- [Stated task]: Write out all of the records below again, text and answers alike, scaling every coordinate in the answers by 2.35 and rounding each result to a whole number, with halves rounded up. Leave the pictures out of your copy.

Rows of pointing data
========
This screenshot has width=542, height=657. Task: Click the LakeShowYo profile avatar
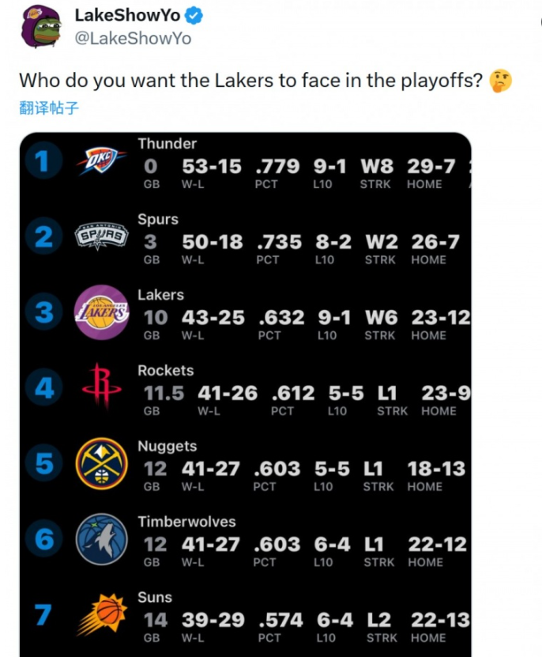coord(40,26)
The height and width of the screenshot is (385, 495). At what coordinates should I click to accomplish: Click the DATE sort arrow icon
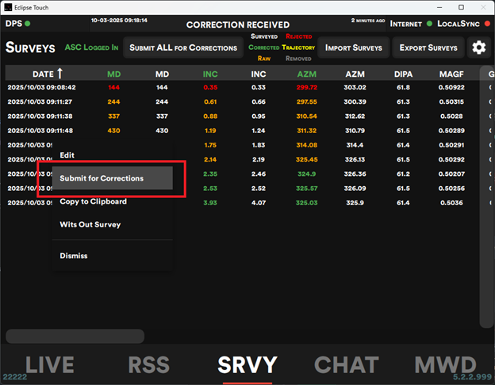(59, 74)
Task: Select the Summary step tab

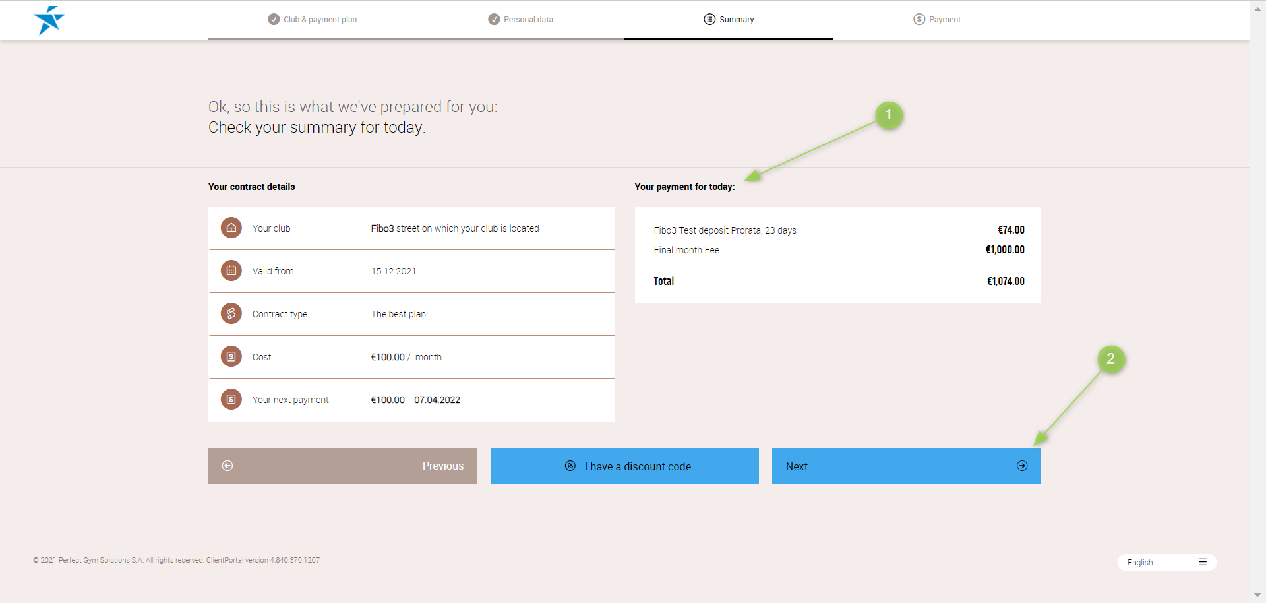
========
- [Response for this exercise]:
This screenshot has width=542, height=657. Task: Click the LakeShowYo profile avatar
coord(94,61)
The height and width of the screenshot is (385, 495). At what coordinates should I click to accomplish: Click the DATE sort arrow icon
(139, 174)
Task: Select the Summary step tab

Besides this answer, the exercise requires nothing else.